A huge part of Hot Fuzz’s success stems solely from the dynamic between the two leads, as Pegg (whose deadpan comic timing was refined to a lethally sharp point on Spaced) embraces the part of the straight man – and Frost, who, given the chance, steals the whole film with his pratfalling, verbal diarrhoea and die-hard love of Point Break and Bad Boys II. (“Have you ever fired your gun up in the air gone aaaggghh?”)
The rest of the cast follow their example, delivering turns that turn cliches into fried slices of comic gold: Paddy Considine and Rafe Spall (as “the Andys”) somehow elevate bit-part walk-ons into hilariously macho stereotypes, while Olivia Colman’s foul-mouthed copper is just one in a long line of flawless performances. All the while, Timothy Dalton competes with his own moustache to be the best thing in the movie, as the deliciously sinister manager of the local supermarket, Mr. Skinner, who proclaims himself a “slasher”… of prices, while grinning rakishly and growling with relish.
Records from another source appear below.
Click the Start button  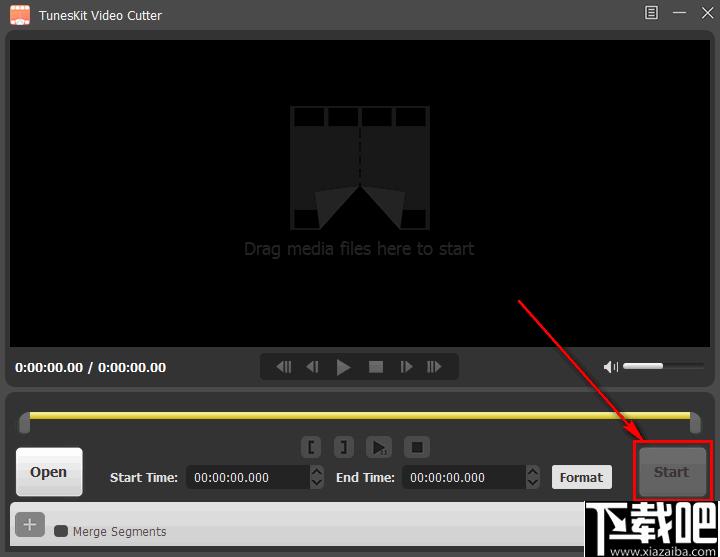tap(672, 472)
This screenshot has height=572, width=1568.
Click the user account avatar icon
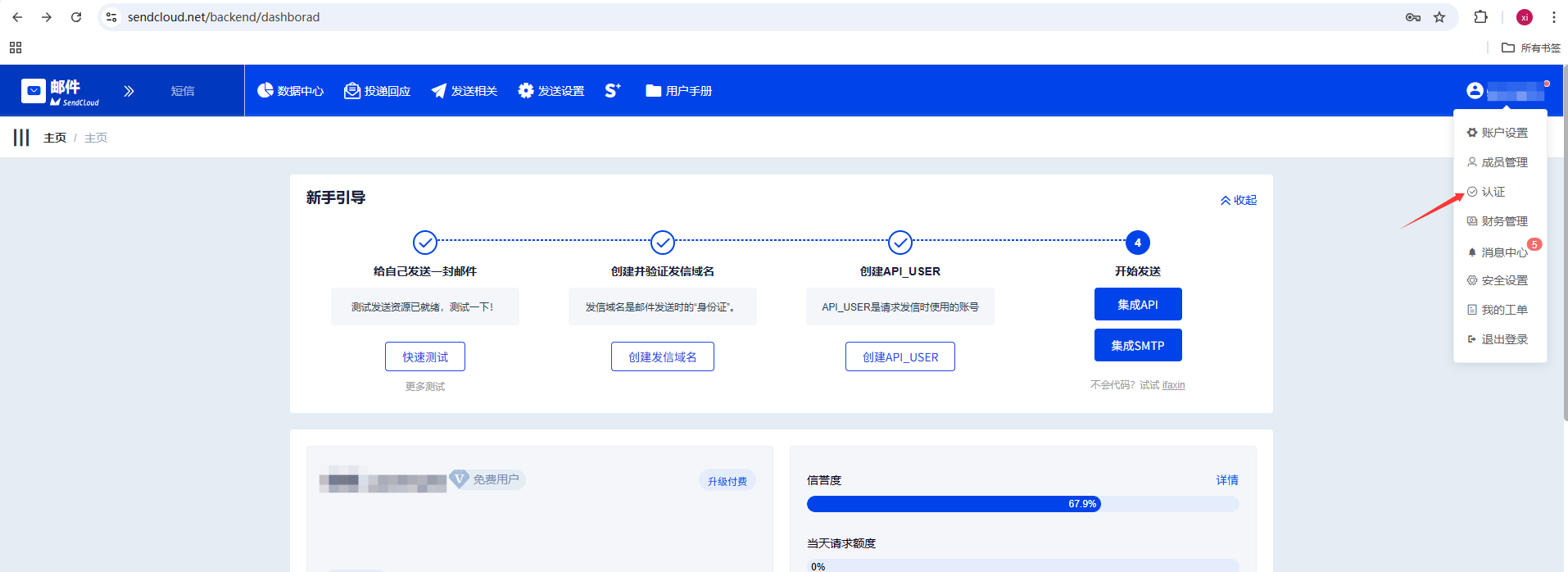tap(1475, 90)
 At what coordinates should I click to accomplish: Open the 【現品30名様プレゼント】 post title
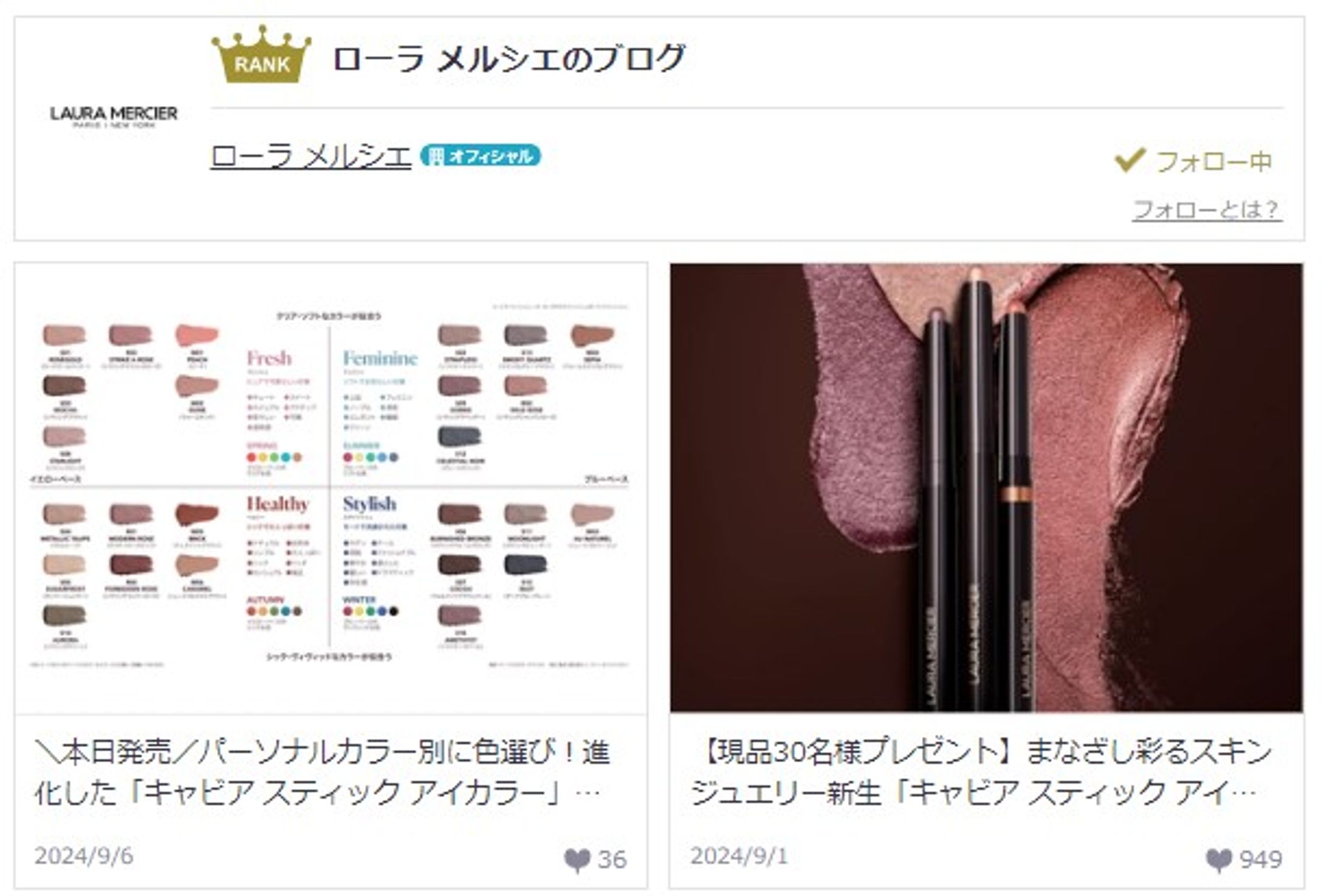(980, 773)
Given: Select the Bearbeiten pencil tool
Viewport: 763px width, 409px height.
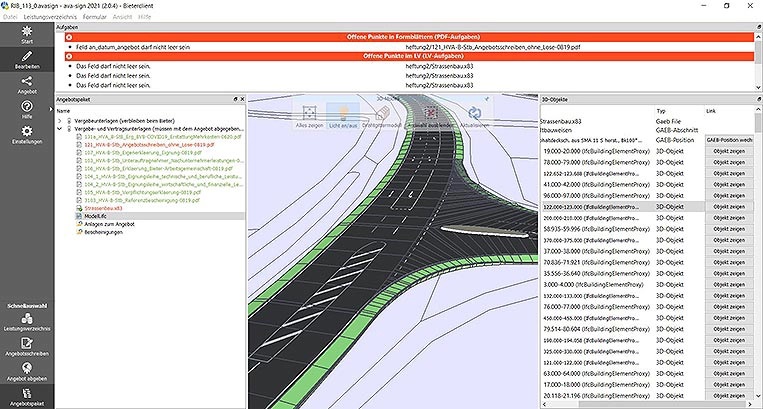Looking at the screenshot, I should click(27, 57).
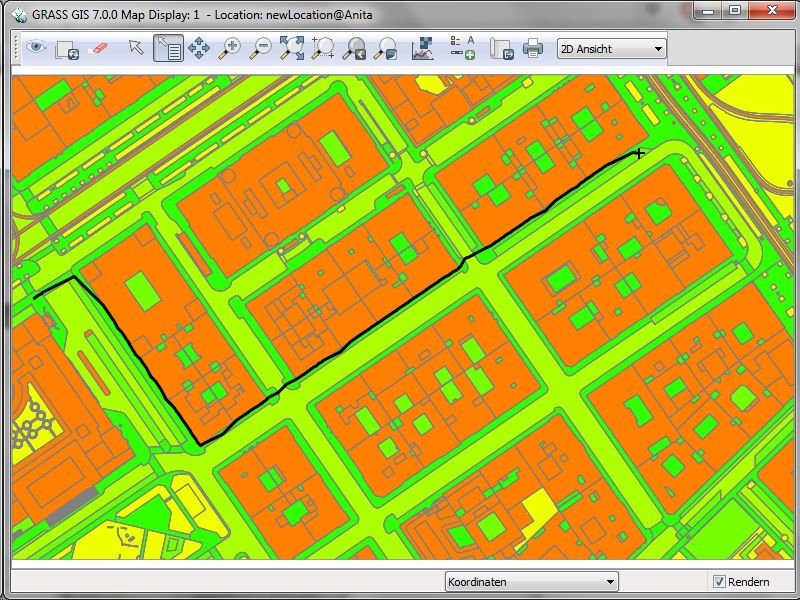Click the Display map eye icon

click(37, 48)
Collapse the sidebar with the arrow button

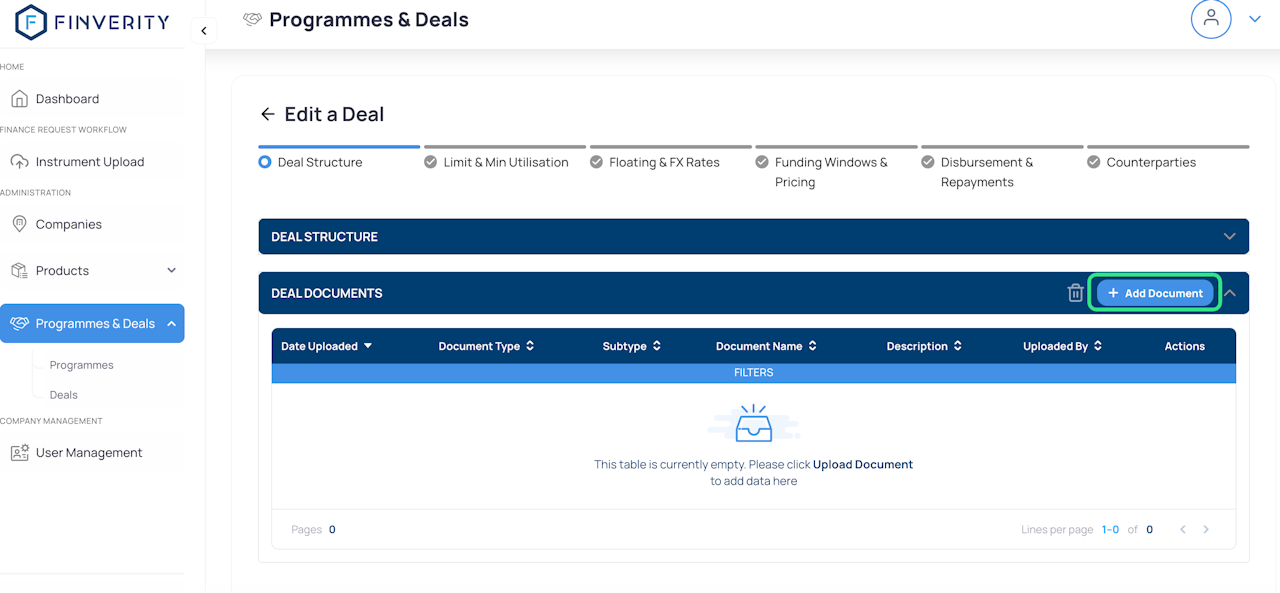pos(204,31)
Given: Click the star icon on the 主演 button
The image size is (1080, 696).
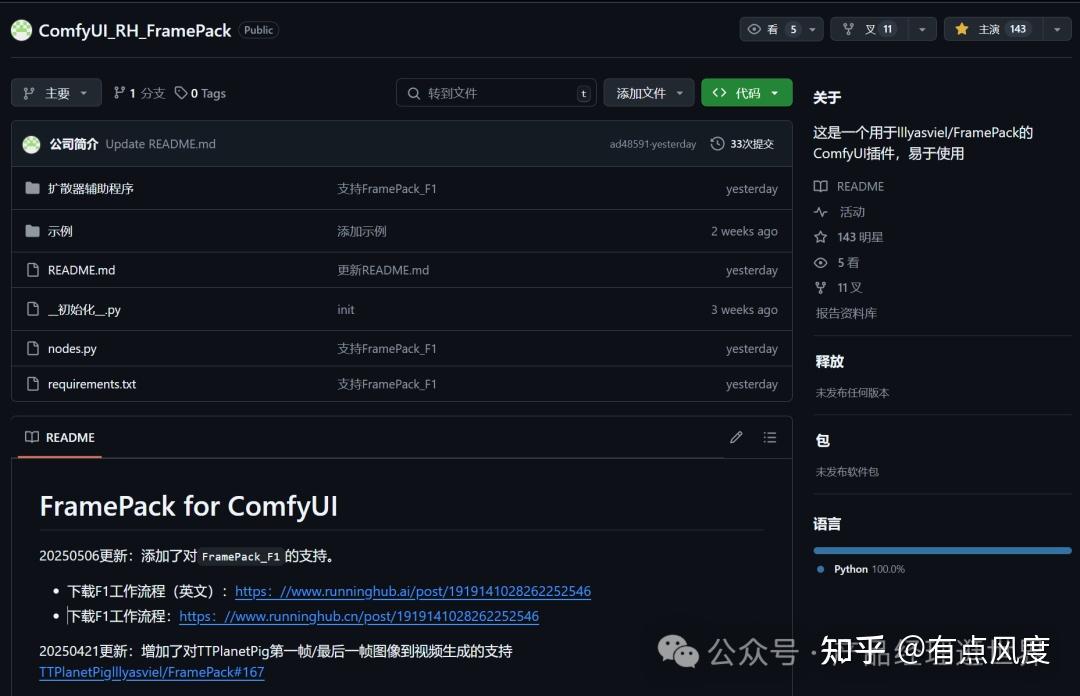Looking at the screenshot, I should click(961, 29).

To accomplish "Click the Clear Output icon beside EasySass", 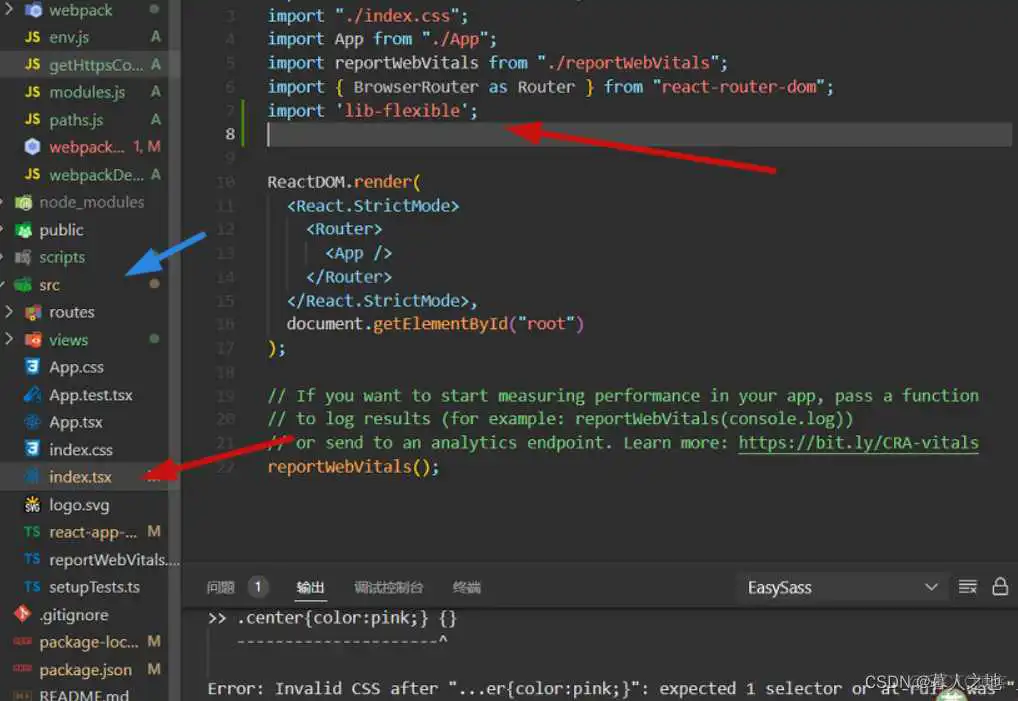I will point(968,586).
On laughs alone, Hot Fuzz is one of the great British comedies of the last decade – just in terms of sheer volume, it doesn’t waste a second of screentime, throwing gags at the screen with the kind of relentless enthusiasm that makes classics such as Airplane so breathtaking. But while there’s fun in the giggling and the amiable bromance between Pegg and Frost (whose chemistry, after years of working together, is effortless), what makes Hot Fuzz so entertaining is the role played by the trio’s third man: Edgar Wright.
Wright, whose direction of Spaced aped genre after genre with a visual wit to match the sitcom’s pop culture-referencing script, jumps at the chance to fill the big screen with his signature style: fast zooms, whip cuts and explosive set pieces are everywhere, something that he even extends to the scenes of Angel doing paperwork. Yes, there’s a punch-up in a supermarket and a shootout in a cobbled street, but there’s also the world’s most exciting montage of forms being filled in.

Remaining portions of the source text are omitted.